Hace unos días tuve la oportunidad de asistir con la sagrada unción de los enfermos a varias personas que se encontraban muy graves en el hospital. “Al ungir esas manos desgastadas y esas frentes cansadas, uno comprende que el valor de una persona no radica en su capacidad de producir, de moverse o de decidir, sino en su propia esencia. En la máxima fragilidad, cuando el cuerpo ya no responde, la dignidad humana brilla con una pureza que estremece”.
Las escenas suelen repetirse, pues en medio de lugares completamente iluminados el silencio sólo se rompe por el ruido mecánico de las mecánicas que sostienen la vida de las personas que se encuentran en una situación de fragilidad y deterioro tremenda. Es paradójico: estamos rodeados de la tecnología médica más avanzada, de luces frías y monitores de última generación que intentan medirlo todo. Sin embargo, frente al misterio de la muerte y el milagro de la vida, la ciencia se queda corta; se convierte solo en el soporte físico de un alma que se aferra a este mundo, recordándonos que el soplo vital no le pertenece al hombre, sino al Creador”.

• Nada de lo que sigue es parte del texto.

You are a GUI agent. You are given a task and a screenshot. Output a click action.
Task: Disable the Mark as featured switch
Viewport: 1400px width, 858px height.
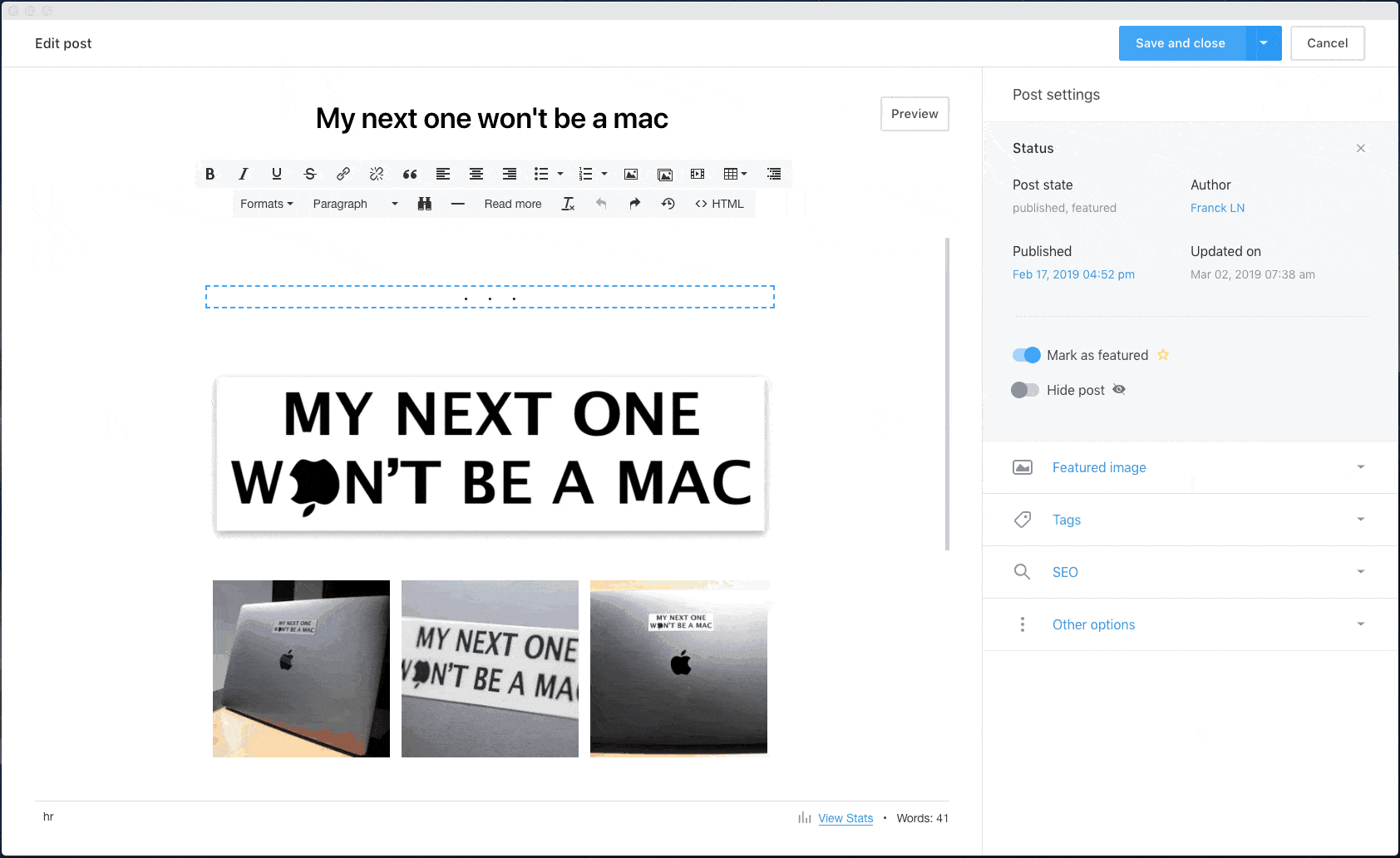pyautogui.click(x=1026, y=355)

Siempre que me toca contemplar este tipo de escenas no dejo de pensar lo frágil que somos los seres humanos y en el milagro que es en sí mismo la vida. Bastan unos cuantos segundos para que nuestra vida entera cambie. La fragilidad de nuestra existencia en el fondo nos habla de lo grande y delicado que es este regalo que le llamamos vida. Vivimos en una época de muchos contrastes, mientras muchos se pelean por temas relacionados con el aborto y en otros lugares por la eutanasia, otras muchas personas se aferran al hilo más delgado de la vida para poder conservarla. Mientras muchas personas anhelan convertirse en papás, otros indagan cómo hacer para deshacerse del ser humano vulnerable.
¿Qué es la vida para cada uno de nosotros? Al menos para mí, la vida es un don de Dios. Don porque ninguno de nosotros hemos algo para merecerla, es un regalo que el Señor nos ha otorgado como una muestra de su bondad hacia nosotros. Es un don que merece ser recibido y cuidado siempre. Politizar el tema de la vida me parece algo de mal gusto. Cuando la vida se politiza, corre el riesgo de perder su carácter sagrado y convertirse en una mercancía o en una carga utilitaria. Se nos olvida que detrás de las leyes y las discusiones ideológicas hay rostros concretos, personas frágiles y familias suspendidas en la incertidumbre.
La vida por sí misma vale. Toda vida es digna independientemente de las circunstancias. Si la vida es un don, nuestra única respuesta lógica y digna es la gratitud y la custodia, especialmente de aquellos que, por su deterioro o etapa de desarrollo, no pueden defenderse por sí mismos. Toda vida vale por el simple hecho de ser, no por lo que produce, lo que cuesta o lo que decide.